Description of the task> Filter the listing so that only lines with the word "label" remain.

Record set>
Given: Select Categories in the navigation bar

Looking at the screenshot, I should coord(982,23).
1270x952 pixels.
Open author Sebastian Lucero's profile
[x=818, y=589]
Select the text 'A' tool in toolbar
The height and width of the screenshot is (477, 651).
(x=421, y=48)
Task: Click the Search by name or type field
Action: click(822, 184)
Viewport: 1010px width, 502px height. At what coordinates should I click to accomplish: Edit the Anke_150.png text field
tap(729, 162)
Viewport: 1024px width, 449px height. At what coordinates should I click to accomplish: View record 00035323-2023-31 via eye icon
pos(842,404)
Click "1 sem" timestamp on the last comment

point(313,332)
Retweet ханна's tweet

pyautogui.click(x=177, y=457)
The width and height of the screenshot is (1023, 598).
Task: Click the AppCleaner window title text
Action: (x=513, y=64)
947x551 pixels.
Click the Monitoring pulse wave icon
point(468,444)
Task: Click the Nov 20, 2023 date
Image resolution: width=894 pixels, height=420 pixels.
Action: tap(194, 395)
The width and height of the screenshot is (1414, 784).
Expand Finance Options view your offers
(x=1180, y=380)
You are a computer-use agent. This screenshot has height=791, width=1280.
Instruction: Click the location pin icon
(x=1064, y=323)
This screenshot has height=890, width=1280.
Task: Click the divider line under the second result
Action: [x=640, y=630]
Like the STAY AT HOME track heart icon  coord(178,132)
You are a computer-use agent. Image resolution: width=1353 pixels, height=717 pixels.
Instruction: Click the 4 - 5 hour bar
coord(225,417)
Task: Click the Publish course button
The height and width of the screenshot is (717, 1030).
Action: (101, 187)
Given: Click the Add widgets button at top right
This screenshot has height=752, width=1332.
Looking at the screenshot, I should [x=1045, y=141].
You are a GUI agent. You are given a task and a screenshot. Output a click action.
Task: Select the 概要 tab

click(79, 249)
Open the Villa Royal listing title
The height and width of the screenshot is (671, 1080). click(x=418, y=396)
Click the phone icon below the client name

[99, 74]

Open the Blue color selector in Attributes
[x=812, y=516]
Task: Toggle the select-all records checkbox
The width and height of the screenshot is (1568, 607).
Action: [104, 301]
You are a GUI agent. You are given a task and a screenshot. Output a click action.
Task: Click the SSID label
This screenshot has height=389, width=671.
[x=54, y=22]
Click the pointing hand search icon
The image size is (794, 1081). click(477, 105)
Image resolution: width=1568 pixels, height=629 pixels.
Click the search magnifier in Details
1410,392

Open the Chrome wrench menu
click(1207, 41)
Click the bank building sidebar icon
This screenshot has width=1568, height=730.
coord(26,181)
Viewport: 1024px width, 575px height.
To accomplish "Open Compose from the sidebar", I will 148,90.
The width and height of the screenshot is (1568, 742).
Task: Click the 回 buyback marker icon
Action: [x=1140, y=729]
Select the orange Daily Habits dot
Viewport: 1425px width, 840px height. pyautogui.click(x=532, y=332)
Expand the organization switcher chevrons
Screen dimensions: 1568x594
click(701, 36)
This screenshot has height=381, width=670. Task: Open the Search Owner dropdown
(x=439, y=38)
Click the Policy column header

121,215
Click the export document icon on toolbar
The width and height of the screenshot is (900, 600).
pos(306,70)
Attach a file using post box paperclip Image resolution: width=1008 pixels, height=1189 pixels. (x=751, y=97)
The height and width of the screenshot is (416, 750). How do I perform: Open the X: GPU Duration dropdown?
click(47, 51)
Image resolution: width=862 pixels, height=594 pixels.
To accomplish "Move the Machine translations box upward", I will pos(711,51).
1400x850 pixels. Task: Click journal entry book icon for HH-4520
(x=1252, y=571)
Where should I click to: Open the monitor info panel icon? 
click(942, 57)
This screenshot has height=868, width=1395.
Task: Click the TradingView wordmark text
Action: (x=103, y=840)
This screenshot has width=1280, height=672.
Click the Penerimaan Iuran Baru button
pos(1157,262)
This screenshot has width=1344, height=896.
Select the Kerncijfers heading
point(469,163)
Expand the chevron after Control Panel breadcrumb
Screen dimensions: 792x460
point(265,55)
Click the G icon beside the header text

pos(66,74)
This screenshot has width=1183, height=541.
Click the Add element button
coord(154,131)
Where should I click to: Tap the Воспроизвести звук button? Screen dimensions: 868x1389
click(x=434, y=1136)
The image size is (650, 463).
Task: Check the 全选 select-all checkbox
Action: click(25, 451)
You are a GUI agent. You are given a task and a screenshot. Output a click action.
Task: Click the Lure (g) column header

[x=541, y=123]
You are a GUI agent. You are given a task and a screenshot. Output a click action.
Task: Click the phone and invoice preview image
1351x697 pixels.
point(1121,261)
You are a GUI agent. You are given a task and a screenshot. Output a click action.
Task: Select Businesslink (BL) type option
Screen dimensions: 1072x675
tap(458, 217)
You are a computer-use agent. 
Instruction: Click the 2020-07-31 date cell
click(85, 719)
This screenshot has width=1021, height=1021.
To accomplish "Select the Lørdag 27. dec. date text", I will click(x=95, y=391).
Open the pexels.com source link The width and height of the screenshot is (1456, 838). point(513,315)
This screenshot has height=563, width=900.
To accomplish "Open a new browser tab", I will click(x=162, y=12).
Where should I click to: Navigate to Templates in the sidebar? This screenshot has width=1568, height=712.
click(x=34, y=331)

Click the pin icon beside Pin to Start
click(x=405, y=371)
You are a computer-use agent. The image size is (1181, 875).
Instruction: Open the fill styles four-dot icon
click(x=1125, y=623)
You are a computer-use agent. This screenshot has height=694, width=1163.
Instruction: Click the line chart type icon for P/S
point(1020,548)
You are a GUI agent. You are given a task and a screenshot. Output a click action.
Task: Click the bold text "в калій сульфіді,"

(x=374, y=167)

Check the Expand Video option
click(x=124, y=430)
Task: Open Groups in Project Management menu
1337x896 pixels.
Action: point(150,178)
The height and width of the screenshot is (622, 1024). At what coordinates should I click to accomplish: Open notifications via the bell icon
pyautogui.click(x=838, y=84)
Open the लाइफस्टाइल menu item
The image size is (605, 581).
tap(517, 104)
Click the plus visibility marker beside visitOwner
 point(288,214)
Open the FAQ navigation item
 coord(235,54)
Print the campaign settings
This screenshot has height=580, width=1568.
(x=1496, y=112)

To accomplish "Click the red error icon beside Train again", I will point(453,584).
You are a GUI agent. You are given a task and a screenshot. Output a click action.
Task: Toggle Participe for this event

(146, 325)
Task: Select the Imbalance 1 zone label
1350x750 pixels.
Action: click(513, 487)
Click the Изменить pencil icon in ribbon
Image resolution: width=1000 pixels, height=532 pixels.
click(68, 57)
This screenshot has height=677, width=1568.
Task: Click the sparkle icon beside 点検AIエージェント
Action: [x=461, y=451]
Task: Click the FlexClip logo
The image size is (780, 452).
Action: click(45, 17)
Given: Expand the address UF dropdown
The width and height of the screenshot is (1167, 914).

Answer to the exercise>
Task: Click the SSID label
Task: Select the Imbalance 1 zone label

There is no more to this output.